● Work to be completed: After locating the line with "knowledge sharing (450, 1714)" in the data that follows, return it and every later line exactly, up to and including the line with "https://www.nature.com/articles/d41586-021-00469-2 (342, 1620)".

================

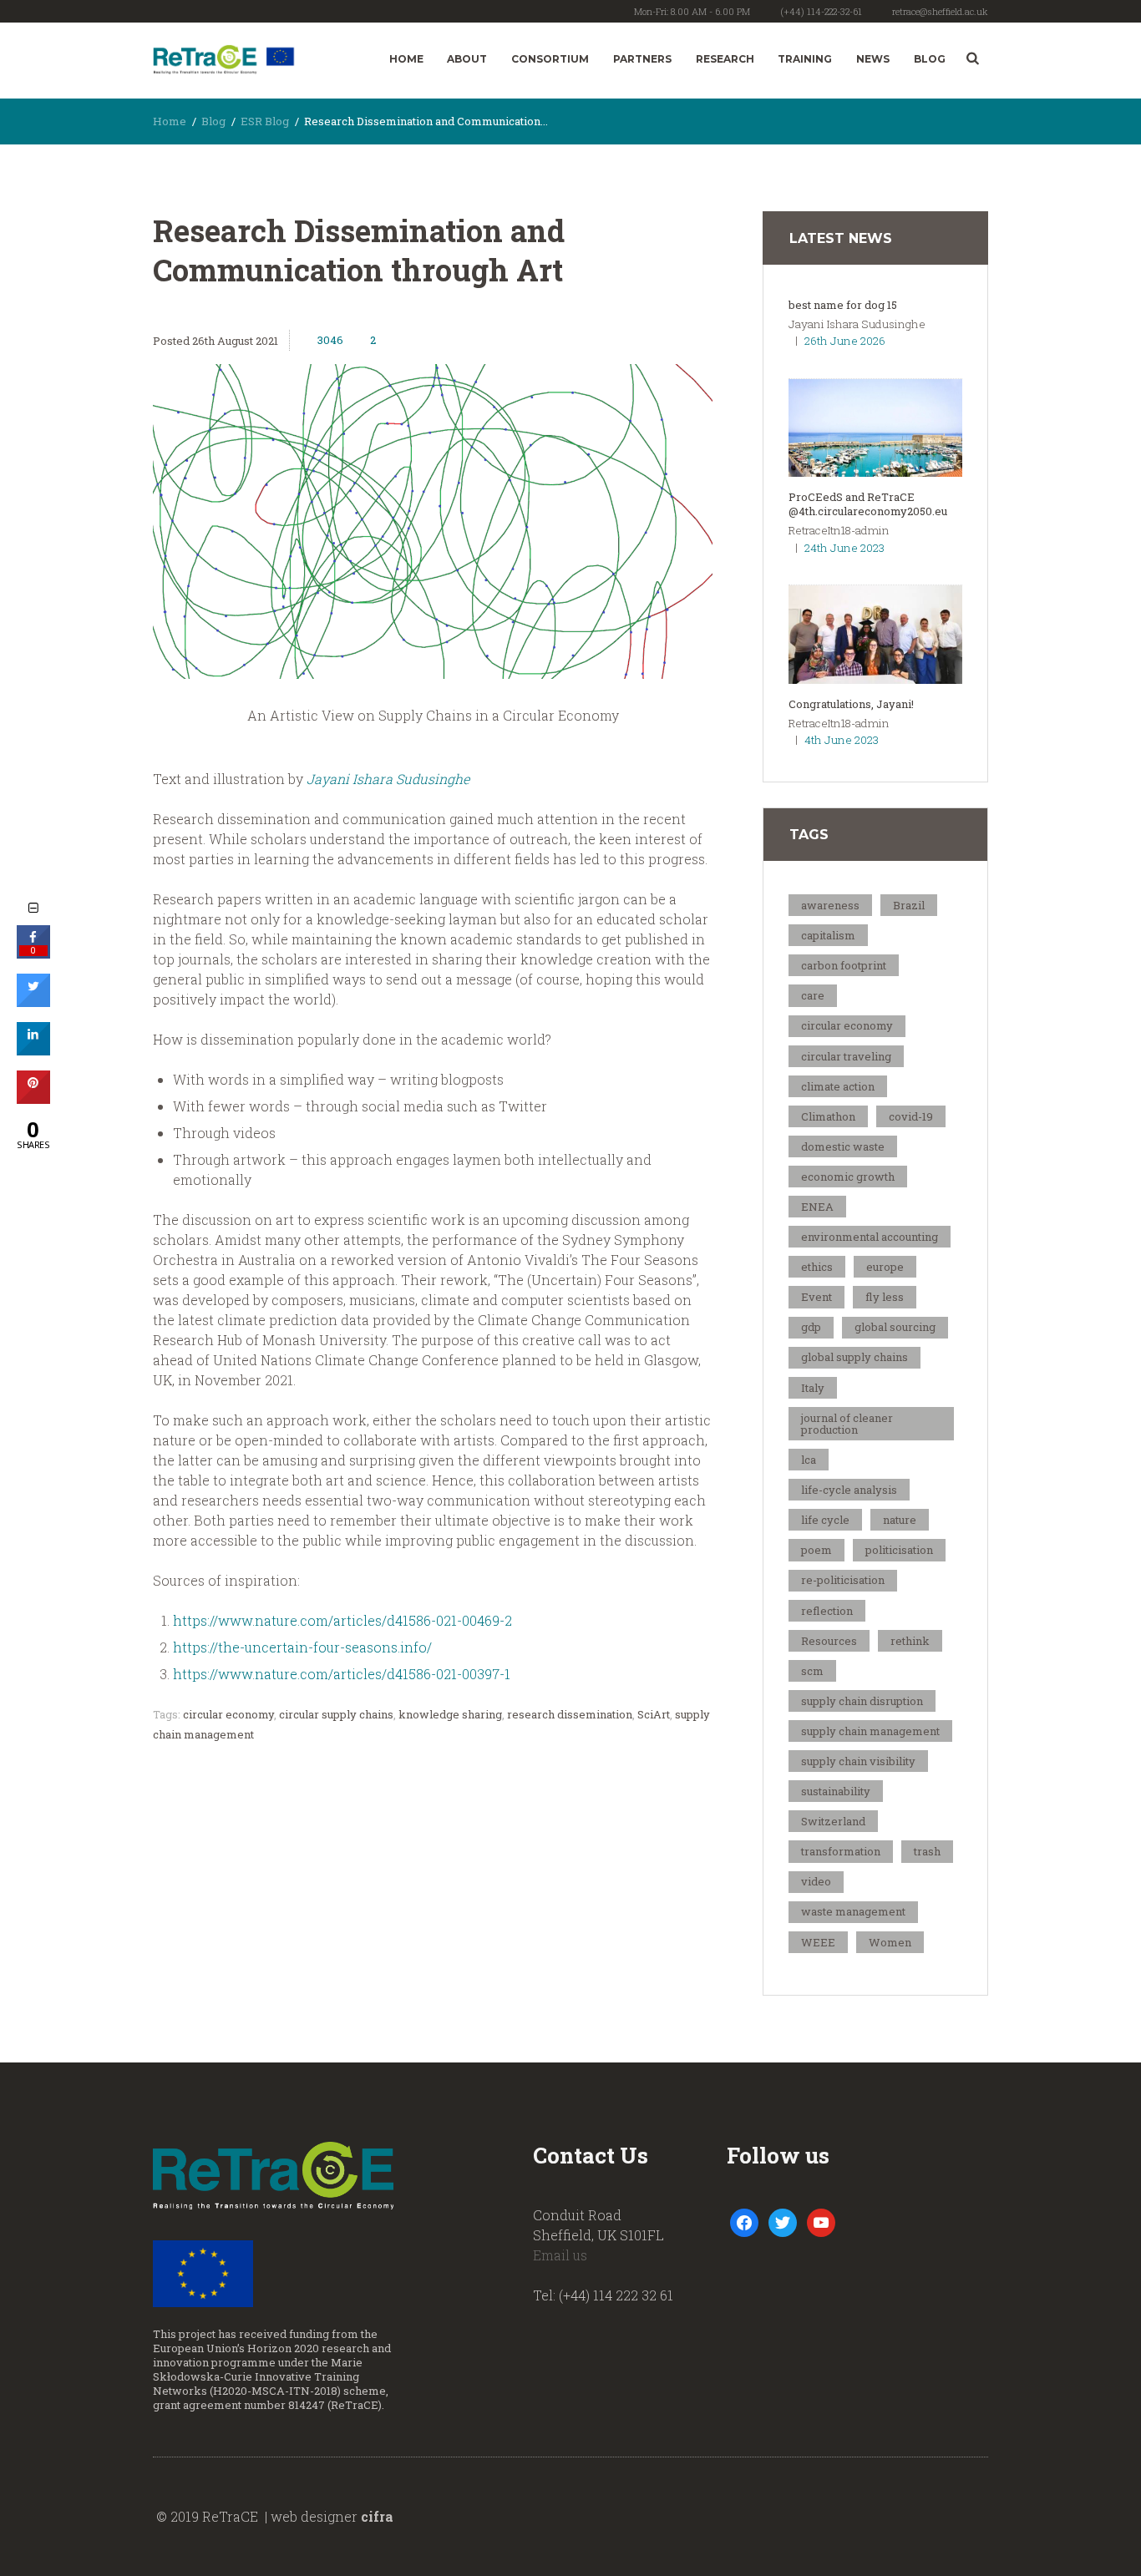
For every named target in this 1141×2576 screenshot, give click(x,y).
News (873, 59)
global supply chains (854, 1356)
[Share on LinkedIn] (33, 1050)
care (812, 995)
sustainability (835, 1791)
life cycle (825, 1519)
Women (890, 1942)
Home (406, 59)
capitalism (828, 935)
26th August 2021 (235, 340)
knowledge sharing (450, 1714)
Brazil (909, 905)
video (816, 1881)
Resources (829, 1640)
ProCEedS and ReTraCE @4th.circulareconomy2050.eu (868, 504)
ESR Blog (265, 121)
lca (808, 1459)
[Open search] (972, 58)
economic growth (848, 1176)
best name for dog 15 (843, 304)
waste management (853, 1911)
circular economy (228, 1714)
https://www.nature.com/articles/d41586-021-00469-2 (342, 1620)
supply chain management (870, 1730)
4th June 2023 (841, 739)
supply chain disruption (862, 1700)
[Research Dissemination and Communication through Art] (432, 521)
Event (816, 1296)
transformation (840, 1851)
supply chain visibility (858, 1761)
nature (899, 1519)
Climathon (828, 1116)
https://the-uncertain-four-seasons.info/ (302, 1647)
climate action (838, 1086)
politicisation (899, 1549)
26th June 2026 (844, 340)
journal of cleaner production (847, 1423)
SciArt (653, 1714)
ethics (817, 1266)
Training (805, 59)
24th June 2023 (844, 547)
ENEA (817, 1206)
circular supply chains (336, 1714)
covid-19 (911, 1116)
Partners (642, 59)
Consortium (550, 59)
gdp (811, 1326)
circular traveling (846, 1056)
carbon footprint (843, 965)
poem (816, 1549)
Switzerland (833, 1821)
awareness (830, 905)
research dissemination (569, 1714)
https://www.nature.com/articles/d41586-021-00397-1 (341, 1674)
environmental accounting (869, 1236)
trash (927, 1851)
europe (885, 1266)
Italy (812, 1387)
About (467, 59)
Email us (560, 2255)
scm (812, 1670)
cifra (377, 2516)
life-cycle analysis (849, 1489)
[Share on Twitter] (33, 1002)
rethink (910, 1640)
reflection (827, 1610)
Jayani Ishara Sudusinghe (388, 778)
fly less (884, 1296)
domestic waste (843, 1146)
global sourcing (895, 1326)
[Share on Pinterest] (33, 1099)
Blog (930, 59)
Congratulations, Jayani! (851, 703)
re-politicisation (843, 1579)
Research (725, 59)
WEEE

================

● Your solution:
knowledge sharing (450, 1714)
Brazil (909, 905)
video (816, 1881)
Resources (829, 1640)
ProCEedS and ReTraCE @4th.circulareconomy2050.eu (868, 504)
ESR Blog (265, 121)
lca (808, 1459)
[Open search] (972, 58)
economic growth (848, 1176)
best name for dog 15 (843, 304)
waste management (853, 1911)
circular economy (228, 1714)
https://www.nature.com/articles/d41586-021-00469-2 (342, 1620)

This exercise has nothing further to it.